## ENTRIES SHOWN
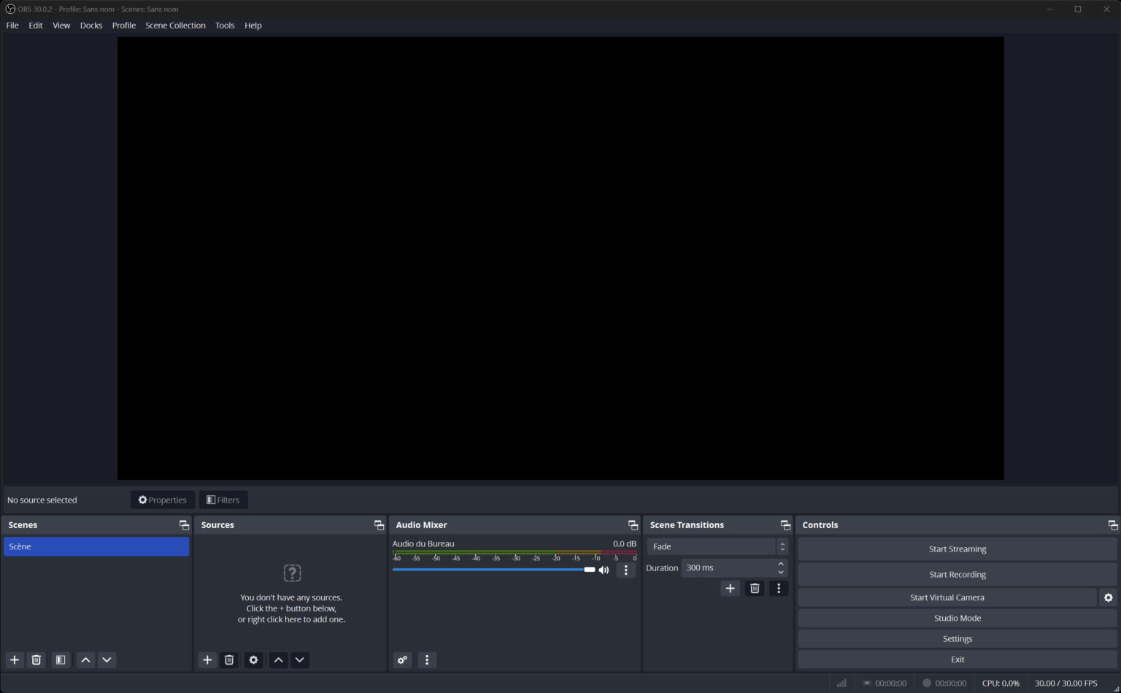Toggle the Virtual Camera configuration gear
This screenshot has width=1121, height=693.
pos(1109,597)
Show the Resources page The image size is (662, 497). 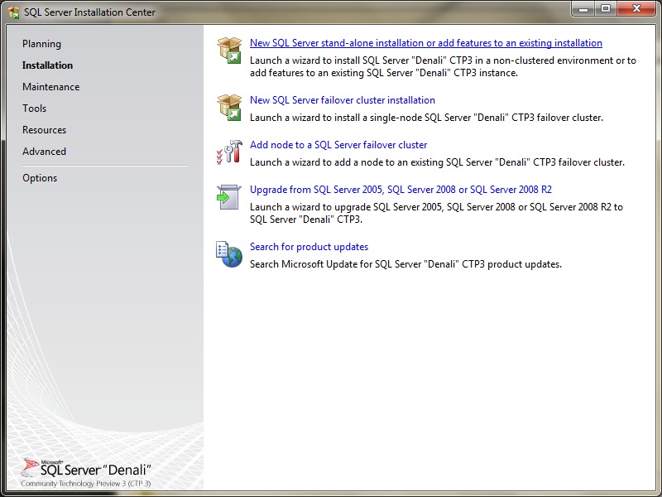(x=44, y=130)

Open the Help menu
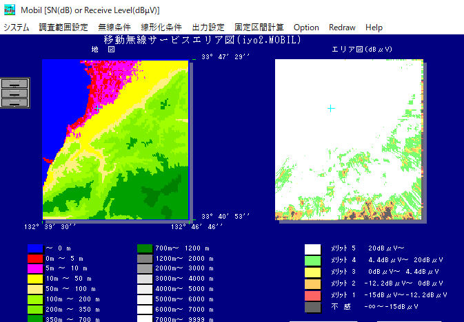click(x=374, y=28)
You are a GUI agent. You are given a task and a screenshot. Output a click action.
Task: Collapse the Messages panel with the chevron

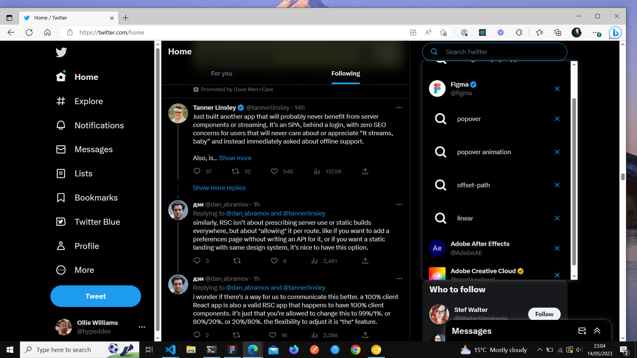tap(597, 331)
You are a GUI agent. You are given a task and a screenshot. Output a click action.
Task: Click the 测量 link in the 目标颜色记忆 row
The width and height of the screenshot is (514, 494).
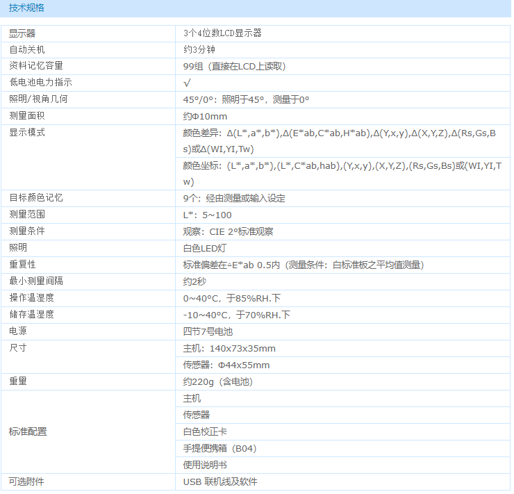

## WRITTEN PROBLEM
Reproduce the entries word for word, starting at the line that contains "Open the Help menu" and stopping at the end of the entries. Leave the pictures out of your copy.

## RESPONSE FOR THIS EXERCISE
Open the Help menu
click(x=374, y=28)
You are a GUI agent. You are given a task and a screenshot. Output a click action.
Task: Collapse the Messages panel with the chevron

tap(597, 331)
You are a GUI agent. You are given a task and a screenshot. Output a click action.
Task: Click the 测量 link in the 目标颜色记忆 row
The width and height of the screenshot is (514, 494).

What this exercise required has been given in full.